Metadata File Format
A metadata file is any file with a.meta.json suffix. It can have any name and be in any folder, as long as it falls within the source’s path_prefix (if one is configured).
| Field | Required | Description |
|---|---|---|
version | Yes | Must be "chroma-v1". |
id | Yes | Custom ID for the document in Chroma. |
path | Yes | Full S3 object key of the document to index. |
target_collection_name | No | Overrides the target collection (created if it doesn’t exist). |
metadata | No | Additional metadata. Values must be scalars only. |
Example Workflow
Multi-Tenant Buckets
S3 Sync supports multi-tenant setups where a single bucket serves multiple tenants. Path prefixes restrict which S3 keys a source can sync. When apath_prefix is configured, only objects whose key starts with that prefix can be synced — invocations for keys outside the prefix will be rejected.

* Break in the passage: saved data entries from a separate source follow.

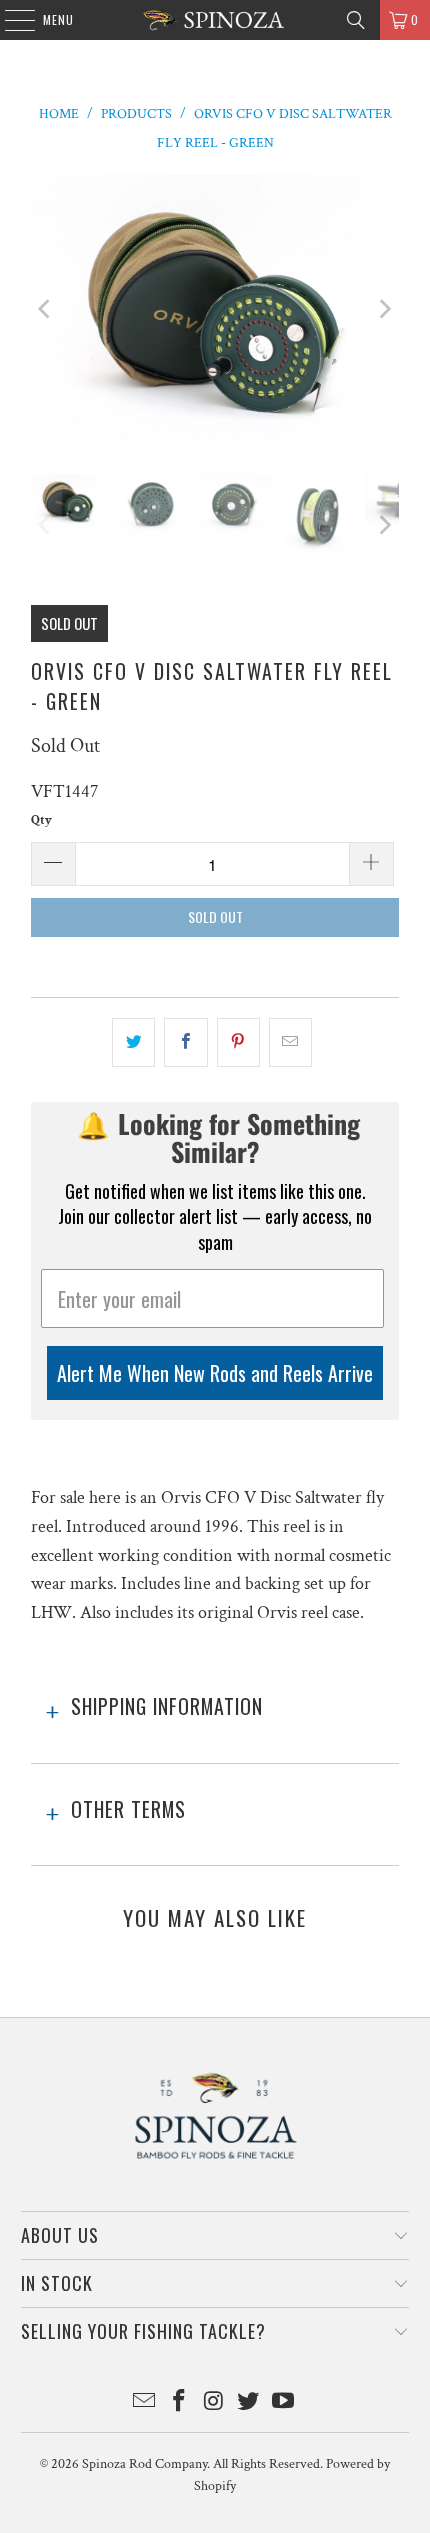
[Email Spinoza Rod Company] (145, 2403)
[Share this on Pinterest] (238, 1042)
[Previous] (46, 309)
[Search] (356, 20)
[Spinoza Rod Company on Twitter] (249, 2403)
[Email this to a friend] (290, 1042)
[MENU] (9, 20)
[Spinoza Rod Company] (215, 20)
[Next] (384, 309)
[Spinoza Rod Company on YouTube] (284, 2403)
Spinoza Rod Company (144, 2464)
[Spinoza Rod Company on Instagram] (214, 2403)
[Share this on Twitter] (133, 1042)
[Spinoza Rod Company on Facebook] (179, 2403)
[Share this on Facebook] (185, 1042)
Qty (41, 820)
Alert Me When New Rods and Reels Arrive (215, 1373)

Create one source per tenant with a distinct prefix (e.g. tenant-a/, tenant-b/) to enforce isolation within a shared bucket.
Metadata files offer another approach to multi-tenancy. In metadata mode, each .meta.json file can specify a target_collection_name, routing different files to different collections. This lets you partition data per tenant at the collection level without needing separate sources or path prefixes.